中学時代、高校時代、もっと早くにこの本に出会っていたら
結果はともかく、勉強へのやる気は俄然違ったものになっていたのに・・・
『学歴』・・・本当は、
「学歴は人間性のごく一部分を一面的に表現した属性であるに過ぎないにもかかわらず、
全人格に対する絶対的な評価基準として通用してしまっている。」(P19)
そこまで言わないまでも、
「現実問題として、人間が人間と付き合う時には、ワインを飲む時と同じく、
いちいち中身を鑑定するよりは、ラベルを見て判断する方が面倒が少ないのである。」(P3~4)
本書の序盤には、サークル活動における実体験を元に、
『学歴』による「女性との出会い」の有利性が語られているが、
これを「くだらない」と一蹴することはできない。
何だかんだ言っても、人は「異性」や「金」、
俗っぽく言えば「綺麗な女性と付き合いたい」「お金持ちになりたい」というものは
根源的な欲求であり、そのことは強い動機づけとなる。
「「恋には偏差値なんて関係ないわよ」そうかもしれない。(略)
恋愛の基礎となる「出会い」の数を問題にするなら、
その頻度は明らかに偏差値に比例している。
結局、一人の学生に寄せられる異性からのアプローチの総数、
すなわち有効恋愛倍率はその学生が所属する大学の偏差値とおおむね正比例の関係を示すものなのだ。
はっきり言おう。「エリート校にはオンナが群がる。」これが現実なのだ。
でなければ、どうして迷い多き年頃の受験生が一心に勉強などするものですか。」(P36)
世間的に見て決して美しい話ではない・・・
しかし、多感な学生にとっては(勉強について)これほどやる気にさせる材料はない。
筆者の出身校の早稲田では、「稲門会(とうもんかい)」という名のOB組織が存在する。
そして、その「稲門会」は無数に存在し、筆者が会社に入社した時も早稲田大学出身者の新入同期が、
同じく早稲田大学出身者の先輩に秘密裏に呼ばれ、飲み会が開催される。
「これからも力を合わせて頑張っていこう」(P84)
「学閥は、圧力団体であり数をたのんだ権力組織である。」(P87)
「出世へのパスポートにもなる」(P88)
数は力、しかも早稲田大学ともなれば会社の主力メンバー・・・
その他大勢の大学出身者は、ハンデを背負っているに等しい?
著者の進学高校の同窓会の話。
集まる面々は東大、慶応、早稲田など一流大学に入れた者で、
浪人、三流大学のメンバーは集まらず・・・
それは偶然なのか、気を遣っているのか、差別なのか・・・
本書P44には
「~あいつが日大だからってバカにする気持ちはないよ。
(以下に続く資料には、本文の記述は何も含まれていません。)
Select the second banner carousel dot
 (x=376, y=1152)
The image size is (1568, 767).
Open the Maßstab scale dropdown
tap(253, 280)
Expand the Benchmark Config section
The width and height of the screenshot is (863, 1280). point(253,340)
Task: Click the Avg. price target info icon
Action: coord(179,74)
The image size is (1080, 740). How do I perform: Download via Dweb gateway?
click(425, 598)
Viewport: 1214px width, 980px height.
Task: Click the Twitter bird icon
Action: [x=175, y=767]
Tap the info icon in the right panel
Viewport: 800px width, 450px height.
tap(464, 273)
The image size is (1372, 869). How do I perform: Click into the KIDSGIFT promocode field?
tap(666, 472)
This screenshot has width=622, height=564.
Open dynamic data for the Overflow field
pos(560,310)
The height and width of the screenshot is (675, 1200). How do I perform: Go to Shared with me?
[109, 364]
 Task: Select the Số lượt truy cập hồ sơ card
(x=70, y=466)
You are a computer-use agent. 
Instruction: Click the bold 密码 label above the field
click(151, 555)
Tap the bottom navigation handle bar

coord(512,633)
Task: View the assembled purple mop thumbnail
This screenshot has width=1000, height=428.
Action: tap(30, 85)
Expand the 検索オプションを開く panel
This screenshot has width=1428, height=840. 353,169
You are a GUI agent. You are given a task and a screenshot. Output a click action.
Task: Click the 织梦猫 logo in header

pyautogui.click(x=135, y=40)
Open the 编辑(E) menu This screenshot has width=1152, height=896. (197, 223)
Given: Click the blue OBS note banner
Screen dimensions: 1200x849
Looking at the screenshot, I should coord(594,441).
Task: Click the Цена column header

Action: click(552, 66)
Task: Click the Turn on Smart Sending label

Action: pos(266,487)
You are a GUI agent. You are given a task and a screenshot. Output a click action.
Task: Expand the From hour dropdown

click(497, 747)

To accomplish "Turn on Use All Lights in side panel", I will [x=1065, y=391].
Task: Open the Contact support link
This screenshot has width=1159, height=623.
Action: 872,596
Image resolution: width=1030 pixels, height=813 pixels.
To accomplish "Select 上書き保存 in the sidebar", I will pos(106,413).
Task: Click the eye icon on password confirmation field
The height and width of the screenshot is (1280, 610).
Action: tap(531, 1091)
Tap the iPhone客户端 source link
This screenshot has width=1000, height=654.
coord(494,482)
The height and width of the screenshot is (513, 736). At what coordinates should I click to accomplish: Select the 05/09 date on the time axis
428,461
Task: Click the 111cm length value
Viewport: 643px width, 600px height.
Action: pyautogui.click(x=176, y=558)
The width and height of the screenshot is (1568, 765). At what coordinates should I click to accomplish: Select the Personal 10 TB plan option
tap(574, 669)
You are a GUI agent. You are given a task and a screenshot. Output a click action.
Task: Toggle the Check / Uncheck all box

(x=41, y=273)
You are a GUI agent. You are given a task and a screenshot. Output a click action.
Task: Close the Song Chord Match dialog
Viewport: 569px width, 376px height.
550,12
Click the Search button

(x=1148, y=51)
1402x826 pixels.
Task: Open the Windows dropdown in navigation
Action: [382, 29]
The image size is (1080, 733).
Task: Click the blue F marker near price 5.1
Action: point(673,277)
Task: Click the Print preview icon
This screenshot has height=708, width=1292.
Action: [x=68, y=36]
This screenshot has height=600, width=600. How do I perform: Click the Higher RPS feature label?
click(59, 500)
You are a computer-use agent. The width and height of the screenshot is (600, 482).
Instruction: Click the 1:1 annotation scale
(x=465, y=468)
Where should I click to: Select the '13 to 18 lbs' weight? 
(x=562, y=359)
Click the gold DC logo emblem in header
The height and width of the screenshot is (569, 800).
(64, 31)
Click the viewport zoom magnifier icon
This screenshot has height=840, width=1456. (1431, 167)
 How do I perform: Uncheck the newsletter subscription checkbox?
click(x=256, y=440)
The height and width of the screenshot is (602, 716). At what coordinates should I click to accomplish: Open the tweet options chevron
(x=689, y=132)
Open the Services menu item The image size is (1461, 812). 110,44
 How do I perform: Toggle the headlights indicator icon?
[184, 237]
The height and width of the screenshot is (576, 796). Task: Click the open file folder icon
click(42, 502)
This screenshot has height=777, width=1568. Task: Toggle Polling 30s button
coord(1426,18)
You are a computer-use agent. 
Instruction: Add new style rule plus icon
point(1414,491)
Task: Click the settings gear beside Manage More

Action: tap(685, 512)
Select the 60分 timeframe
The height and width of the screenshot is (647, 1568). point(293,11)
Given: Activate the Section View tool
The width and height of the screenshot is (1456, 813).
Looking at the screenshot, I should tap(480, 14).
~」
「~二浪だからって劣等感を持っているはずないだろ、オレが~」
という互いの気持ちを言い表した部分もあり、興味を引く。
結論として、筆者は
「私の考えを言おう。
残念なことだが、おそらく差別だ。」
と言っている。
賛否が分かれそうな部分だが、妙に腑に落ちる。
何しろ私自身が「二浪」で「日大」だから。
「ゆとり教育」を唱えていた政治家や官僚の子息は「ゆとり教育」を実践したのだろうか。
「ゆとり教育」とは、つまるところ「支配階層」と「労働者階層」の事実上の身分格差を拡大させただけで、
正直者(国に従い「ゆとり教育」を実践させた親・子)がバカを見ただけではないのか。
「ある小説家の先生が、息子をK大学の付属校に入れるためにかなりムキになって
奔走したという事実を私は知っている。
おかしいのは、その先生が、体制批判の急先鋒であり、自らの小説作品やエッセイの中では、
完全な反学歴主義思想を展開していることだ。皮肉だよね。」(P57)
どちらが真で、どちらが偽であるのかは一目瞭然で、
理想はともかく、現実社会では『学歴』の有用性は否定しがたい。